From E-Commerce to Supply Chain Excellence

As the global business landscape continues to evolve towards the fourth industrial revolution of cyber-physical systems, so do its challenges. New competitors are entering markets and creating alternative solutions to produce market shifts. With technology progressing at light speeds, product life cycles are getting shorter. Customers are more demanding, and their expectations now extend beyond cost and service to include guidance This fast changing environment puts new demands on supply chains, as companies seek ways not just to manage the change. Those that succeed are thinking far beyond their organizational boundaries. They are optimizing their supply chains from end to end, and are finding new ways to collaborate with both suppliers and customers. One of the customers who is getting more and more influence is Amazon. Amazon started as an E-Commerce company, providing a simple solution to buy a product online. It then more and more became a company striving for the quickest way to provide their inventory to the customers. They introduced Prime shipping, then Prime Now with a two hour window, and all of the sudden they were eating into the revenue of Brick and Mortars who were counting on proximity to there customers. But it would not be Amazon if they would not strive for even better processes and user experiences for their customers.
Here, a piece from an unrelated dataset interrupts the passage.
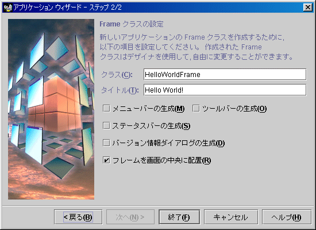The width and height of the screenshot is (316, 230).
Task: Click the greyed-out 次へ(N) > button
Action: pyautogui.click(x=130, y=217)
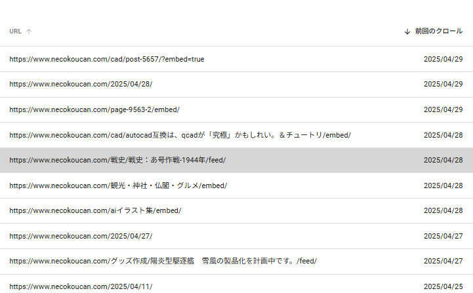Click crawl date in the page-9563-2 row

tap(443, 109)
One new experience just started a few weeks back. But has its roots in something Amazon announced last year. April 1st 2015 they showcased their Dash Buttons, deemed to be an Aprils fools joke (I was very certain it only can be a joke), but launched mid last year. Not only did Amazon create a button to reorder your general household supplies, but it also created a different brand awareness for manufacturers of replenishment goods. Pressing a button once you use your last roll of kitchen paper and not worrying that you will need to go to Target and buy some more was a game changer for e-commerce. It took away the app, the website or your explaining to Alexa (Amazon personal assistant). Looked at is as gimmick, amazon had greater plans for the Dash button. How about an ecosystem?

From Gimmick to Ecosystem

Amazon announced the new integration of Dash, an API for your manufactures of appliances which need from time to time a maintenance product. From a button to a fully automated supply chain, Amazon Dash Replenishment Service (DRS). This ecosystem enables connected devices to order physical goods from Amazon when supplies are running low — like a Brita Water Pitcher that orders more filters. By using Amazon Dash Replenishment, device makers are able to leverage Amazon’s authentication and payment systems, customer service, and fulfillment network — giving their customers access to Amazon’s low prices, great selection, and reliable delivery.

For example, in the case of the Brother connected printers that measure toner or ink levels, customers are instructed to sign up for automatic re-ordering through the Brother website. For those buying these printers new, that sign-up will be part of the printer’s setup instructions. Of course, ink replenishment programs aren’t novel — competitors have been running their own variations on this before, like HP does with HP’s “Instant Ink” replacement service, for example. Meanwhile, Epson addressed the problem by selling printers with their own refillable ink tanks instead of cartridges (“EcoTank” branded printers). However, instead of buying inks from the manufacturer directly, Brother’s new connected printers are placing Amazon orders on your behalf. Brother says it has over 45 models immediately compatible with Amazon’s service. Brother takes one step aside by not owning the consumer and their transaction but thinks ahead, by providing the consumer a channel which they anyway use and therefor they will sell their cartridges anyways.

Supply Chain Excellence

If you are in Brick and Mortar, it is time to react and use your geographical footprint as your advantage. Because people will abandon you the second they don’t have to choose. Consumers will not run out for any ink, water filters, etc. anymore. There is more to it than just a quicker shopping solution. With this system Amazon can exceed on their logistics excellence and intelligence. There is no better way than a fully automated supply chain to the consumer, than through connecting with their needs directly at the product. Amazon will be able to control inventory levels and shipping flows, which will increase it’s inventory turnover ratio. Looking at their past financial statements, they reported below industry standard inventory turnover ration, this is mostly due to the fact that Amazon’s highest competitive advantage is the fast shipping. To be a fast shipper you have to have the inventory on hand, which means that you have to stock every single item to hold your 2 day shipping promise. The DRS will help Amazon control the demand of good which are could be ordered on a periodic basis (but most people forget about it or do not take advantage of the Amazon subscription service) and therefore steer the inventory levels with a higher accuracy.


Amazon DRS is the intelligent backbone into any manufacturer selling to amazon. This ecosystem will help Amazon with their core business; fulfillment of goods. I truly believe that this is just the start for them and in the future we will see many more products and services being connected through the DRS. Just think about the times you had to run out to do buy something you forgot to purchase last time you went to the grocery store or to a mass merchant. Or maybe the time your oil change light turned on and you still need to schedule an appointment. I am excited to see whats ahead, are you?